• Your assignment:
Below, find the line containing "Where should I"; from there to the final line, print every line exactly and skip the pictures.

[Collected data]

......

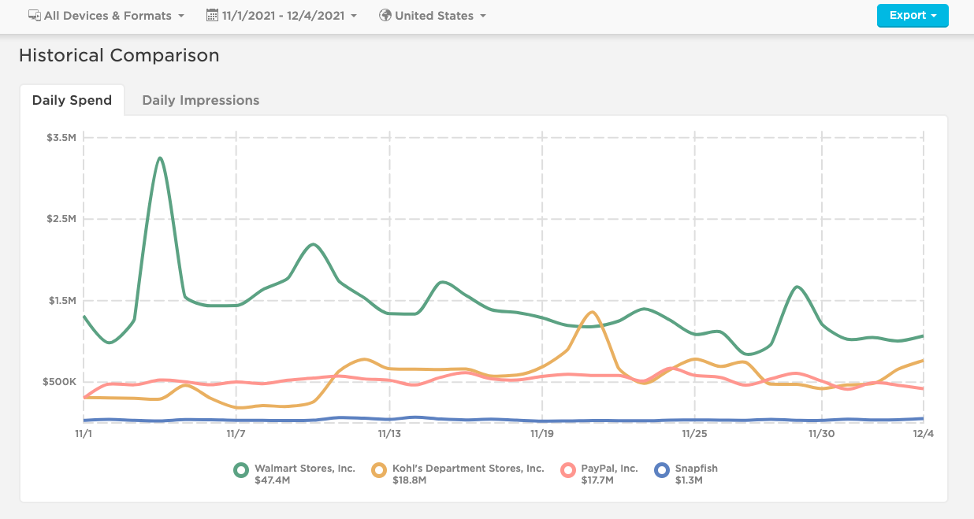Open the 11/1/2021 - 12/4/2021 date picker
This screenshot has height=519, width=974.
point(281,15)
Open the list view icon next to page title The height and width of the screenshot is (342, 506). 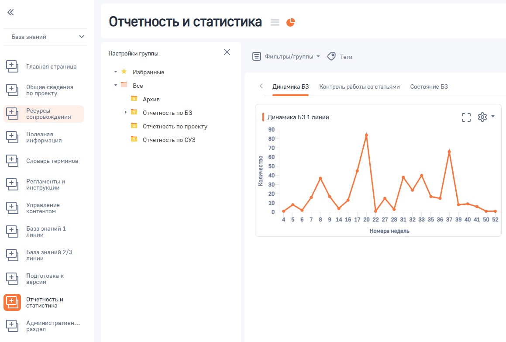click(275, 21)

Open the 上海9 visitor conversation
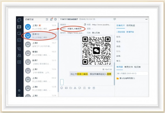[x=39, y=44]
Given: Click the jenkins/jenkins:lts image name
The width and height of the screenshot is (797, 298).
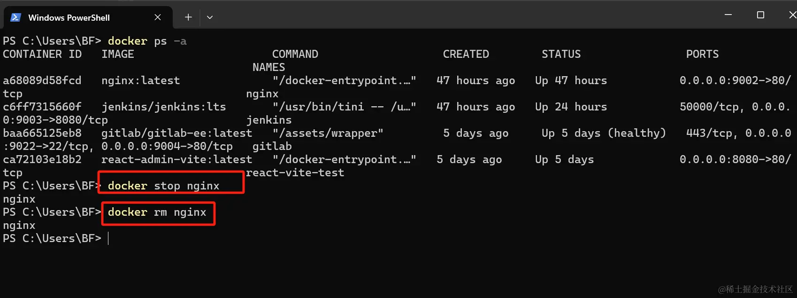Looking at the screenshot, I should coord(164,107).
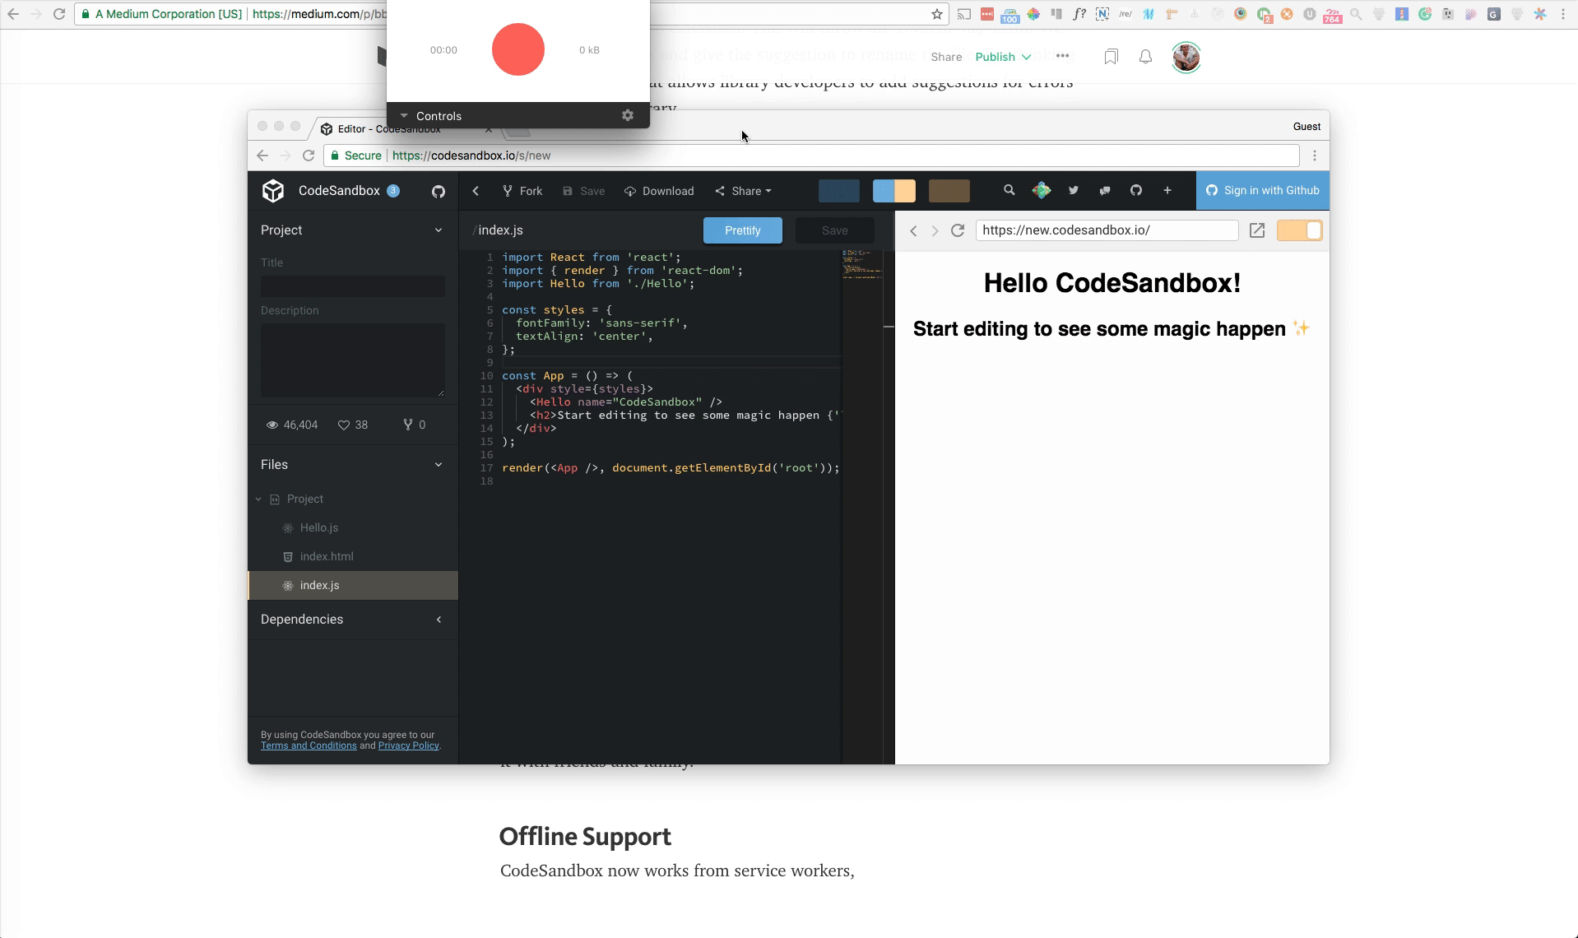Viewport: 1578px width, 938px height.
Task: Toggle the orange switch next to preview URL
Action: point(1299,230)
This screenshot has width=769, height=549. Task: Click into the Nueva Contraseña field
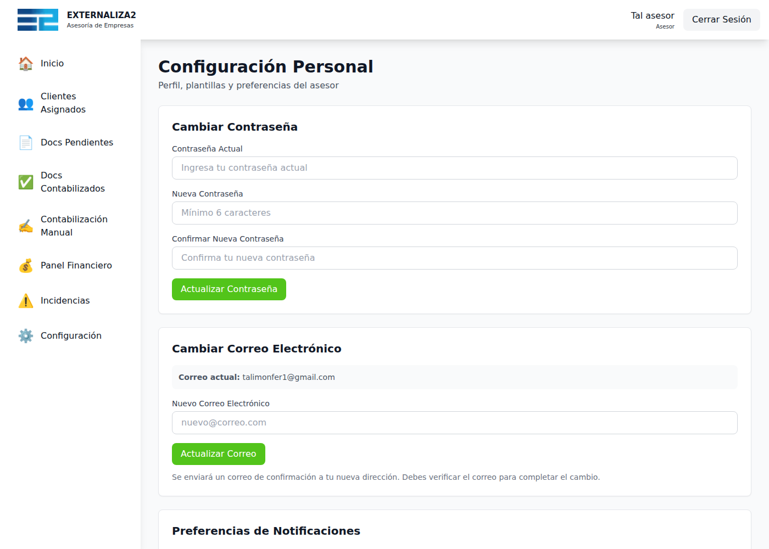pyautogui.click(x=454, y=213)
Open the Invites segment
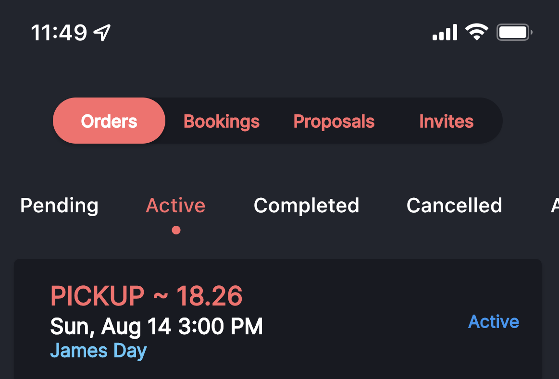 click(x=447, y=122)
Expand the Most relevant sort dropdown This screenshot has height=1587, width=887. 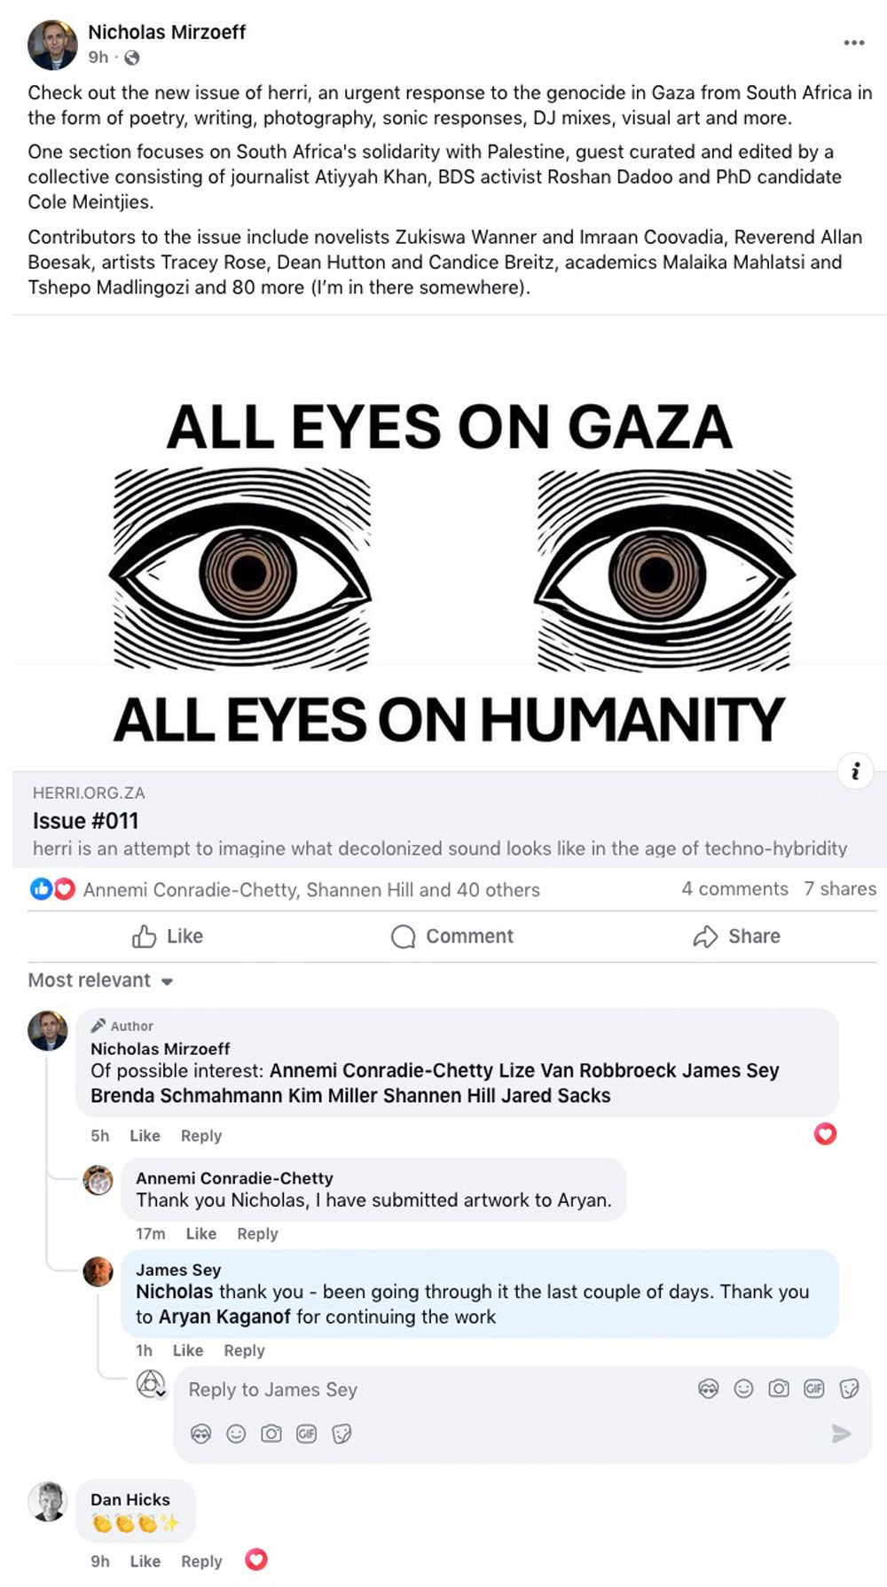coord(100,981)
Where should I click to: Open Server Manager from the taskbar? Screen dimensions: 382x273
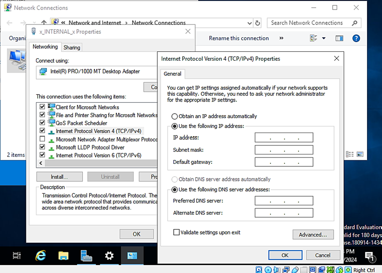click(86, 256)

......

• Written solution:
Where should I click to: Open Server Manager from the taskbar? Screen dimensions: 382x273
click(86, 256)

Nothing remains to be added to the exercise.